[Задание A]:
Ответьте по письму на три вопроса:
(i) От какого числа было обращение, на которое отвечает автор?
(ii) Что названо главной причиной задержки ответа?
(iii) Кого письмо называет живыми историческими лицами?
[Задание B]:
Продублируйте без изменений фрагмент письма: начните со слов «Отец и мать» и остановитесь после слов «предположений и т.д.».

[Цитируемый отрывок]:
_ _ _ _ _ _ _

Д.И.Ульянов

В РЕДАКЦИЮ ЖУРНАЛА «КРАСНАЯ НОВЬ»

(По поводу 1-й части романа М. Шагинян «Билет по истории»)

 

Прежде всего я должен сугубо извиниться, что так долго задержал свой ответ на Ваше обращение от 16/Х. Главной причиной этого является осложнение в моей болезни.

Рукопись в общем мне понравилась и, что очень важно, серьезный подход товарища Шагинян к теме.

Но вообще меня немного коробит сама форма романа как таковая1.

Основная задача, по моему мнению, состоит в том, чтобы дать вполне правдивый образ Владимира Ильича и той семейной обстановки, которая окружала его с раннего детства. Насколько подходит для этой цели форма романа? По-моему, такая форма наименее подходяща, если сам автор не был ни действующим лицом в ней, ни даже непосредственным наблюдателем ее.

Отец и мать Владимира Ильича — живые исторические лица. Нельзя поэтому, не греша против истины, вкладывать им в уста слова, которые они не произносили. Нельзя поэтому говорить в категорической форме о тех или иных душевных их переживаниях если это фактически неизвестно — на основании только допущений, предположений и т.д.

_ _ _ _ _ _ _

[Выдержки из данных]:

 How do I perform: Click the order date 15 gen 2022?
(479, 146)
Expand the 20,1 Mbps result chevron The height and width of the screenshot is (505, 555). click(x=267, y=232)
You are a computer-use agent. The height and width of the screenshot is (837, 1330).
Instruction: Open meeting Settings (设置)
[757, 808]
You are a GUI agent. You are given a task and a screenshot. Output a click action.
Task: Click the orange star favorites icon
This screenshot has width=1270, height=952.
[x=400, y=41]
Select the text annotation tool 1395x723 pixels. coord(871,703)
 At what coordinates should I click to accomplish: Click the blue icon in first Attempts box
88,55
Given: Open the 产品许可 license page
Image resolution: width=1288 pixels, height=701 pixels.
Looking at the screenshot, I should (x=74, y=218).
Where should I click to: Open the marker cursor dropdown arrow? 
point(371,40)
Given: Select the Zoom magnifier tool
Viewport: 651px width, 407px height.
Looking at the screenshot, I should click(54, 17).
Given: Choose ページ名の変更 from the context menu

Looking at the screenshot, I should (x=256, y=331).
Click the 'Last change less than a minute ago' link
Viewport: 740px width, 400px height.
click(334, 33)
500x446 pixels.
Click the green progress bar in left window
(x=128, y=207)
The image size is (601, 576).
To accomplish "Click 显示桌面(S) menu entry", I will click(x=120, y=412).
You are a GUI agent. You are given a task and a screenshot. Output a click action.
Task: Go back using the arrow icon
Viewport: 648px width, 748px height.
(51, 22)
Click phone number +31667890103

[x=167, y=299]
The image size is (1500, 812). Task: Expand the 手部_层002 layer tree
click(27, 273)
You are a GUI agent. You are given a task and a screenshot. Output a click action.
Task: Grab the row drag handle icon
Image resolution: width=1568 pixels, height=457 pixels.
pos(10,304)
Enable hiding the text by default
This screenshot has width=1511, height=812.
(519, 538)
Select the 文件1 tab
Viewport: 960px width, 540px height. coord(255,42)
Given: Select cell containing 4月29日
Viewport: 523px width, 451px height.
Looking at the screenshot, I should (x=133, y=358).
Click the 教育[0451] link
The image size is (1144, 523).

_ _ _ _ _ _ _

[Ответ на задание A]:
(i) От 16/Х.
(ii) Осложнение в болезни автора.
(iii) Отца и мать Владимира Ильича.

[Ответ на задание B]:
Отец и мать Владимира Ильича — живые исторические лица. Нельзя поэтому, не греша против истины, вкладывать им в уста слова, которые они не произносили. Нельзя поэтому говорить в категорической форме о тех или иных душевных их переживаниях если это фактически неизвестно — на основании только допущений, предположений и т.д.